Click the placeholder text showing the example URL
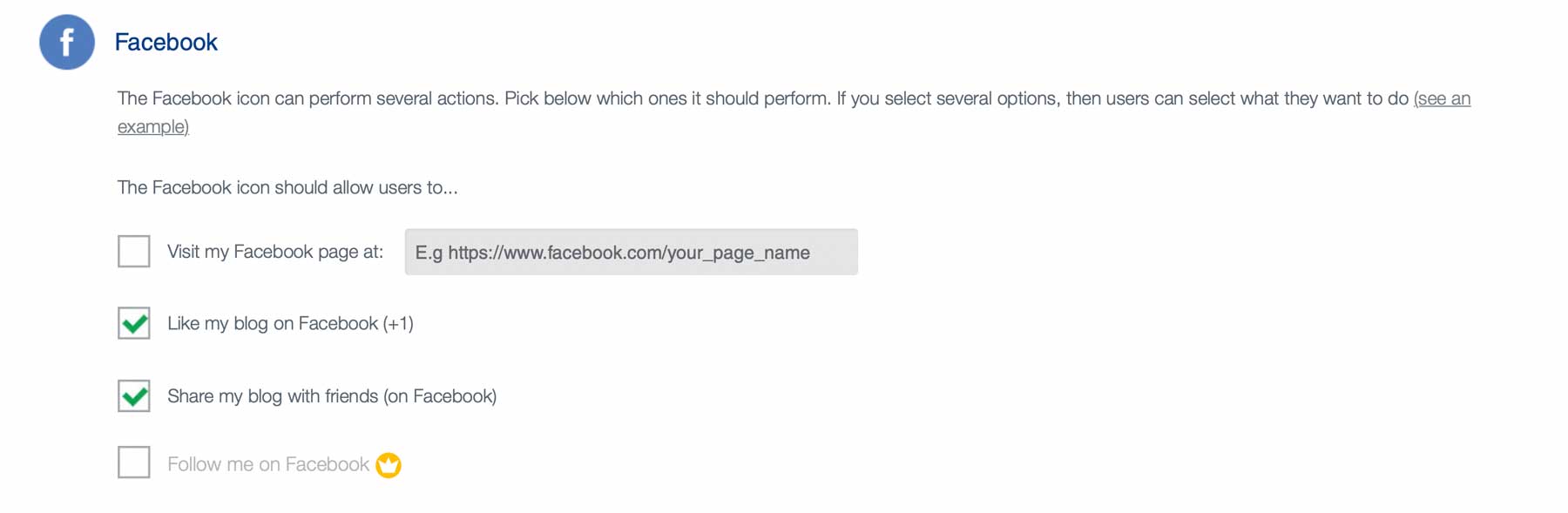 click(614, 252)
------
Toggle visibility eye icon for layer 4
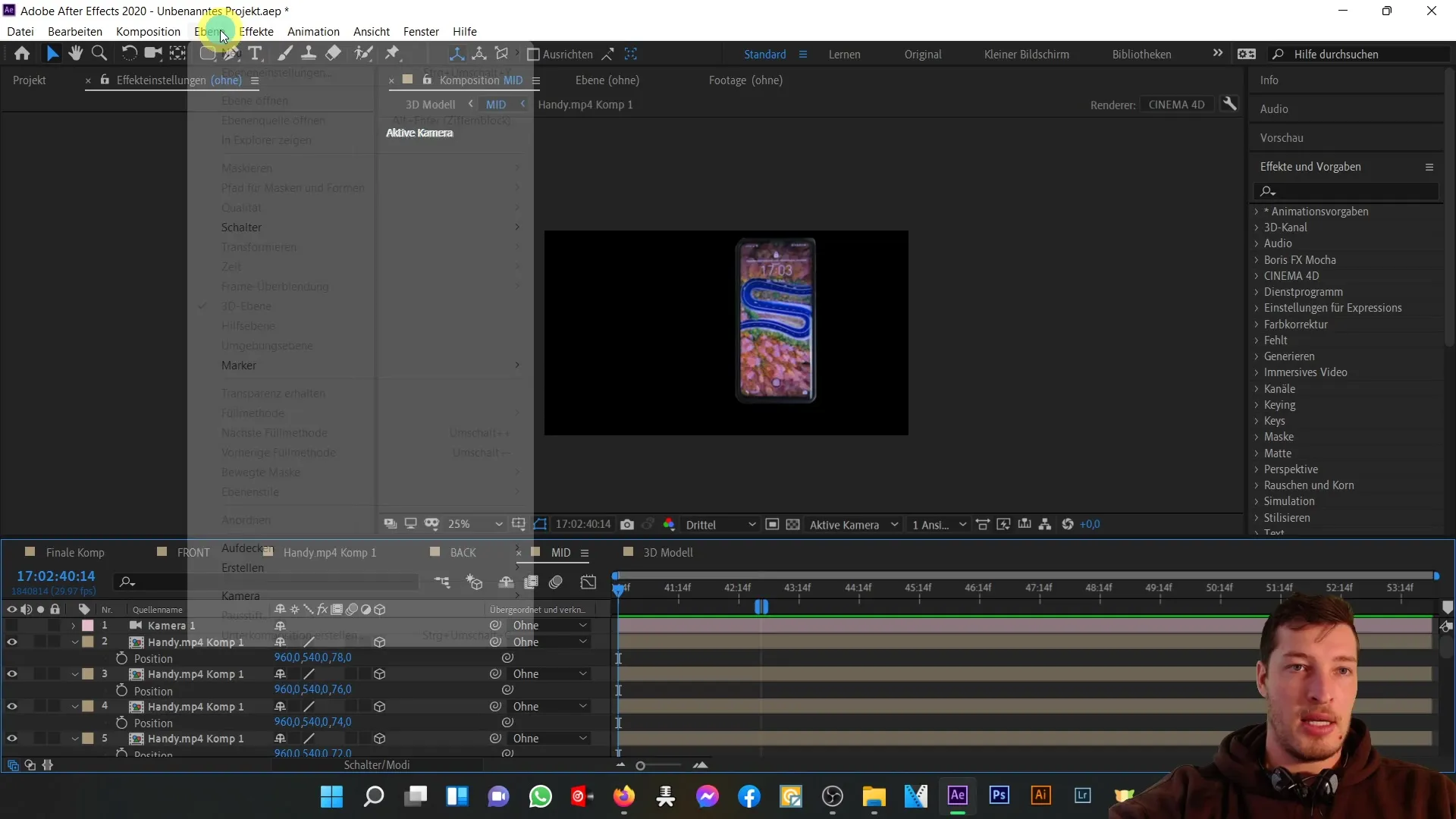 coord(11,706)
------
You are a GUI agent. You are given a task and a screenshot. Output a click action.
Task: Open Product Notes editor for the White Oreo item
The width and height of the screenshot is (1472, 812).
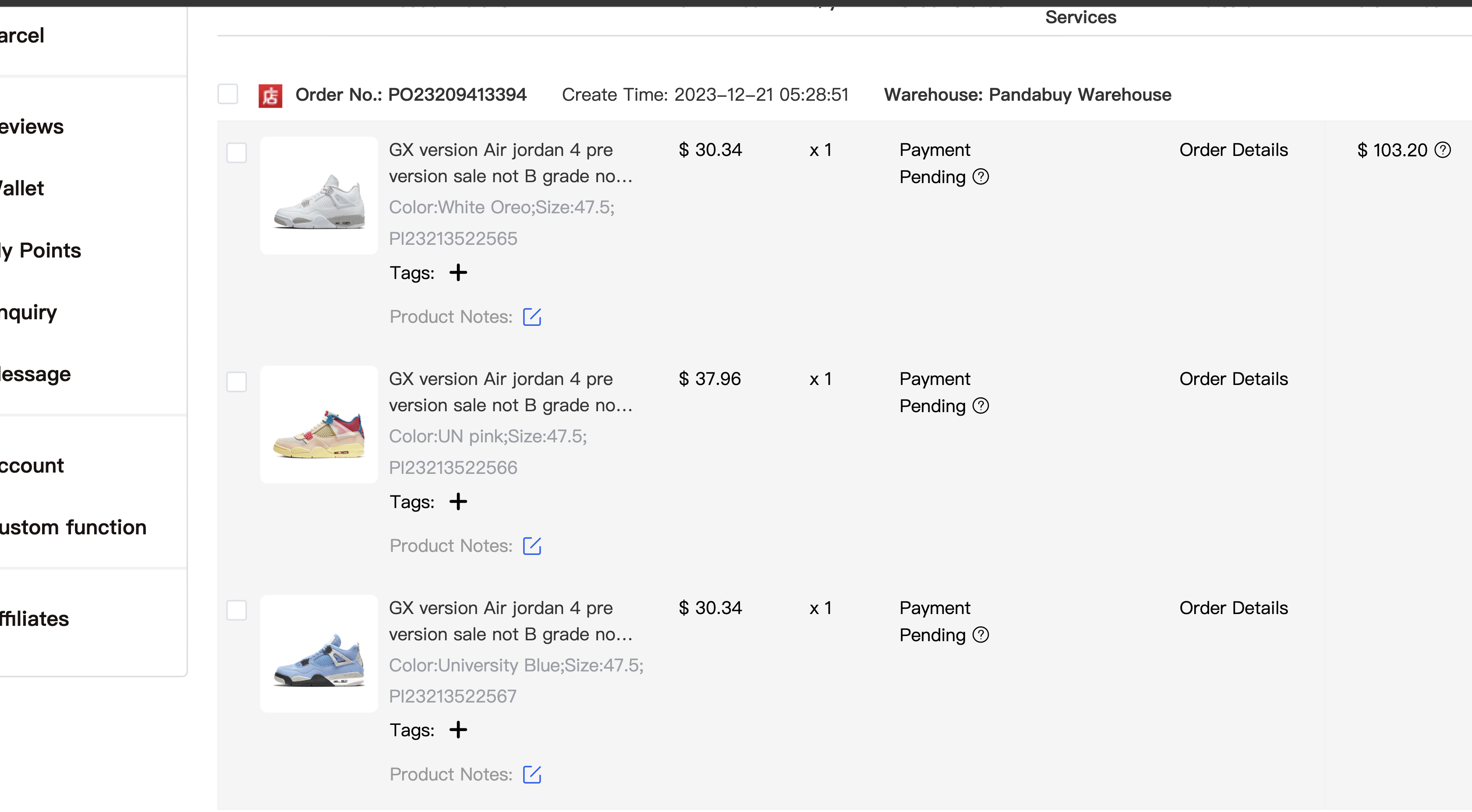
------
● **WHAT YOU HAVE TO DO**
Beginning at the line above that contains "You are a GUI", return each line exactly through the line that contains "The width and", and no others.

● **ANSWER SPACE**
You are a GUI agent. You are given a task and a screenshot. Output a click action.
Task: Open Product Notes editor for the White Oreo item
The width and height of the screenshot is (1472, 812).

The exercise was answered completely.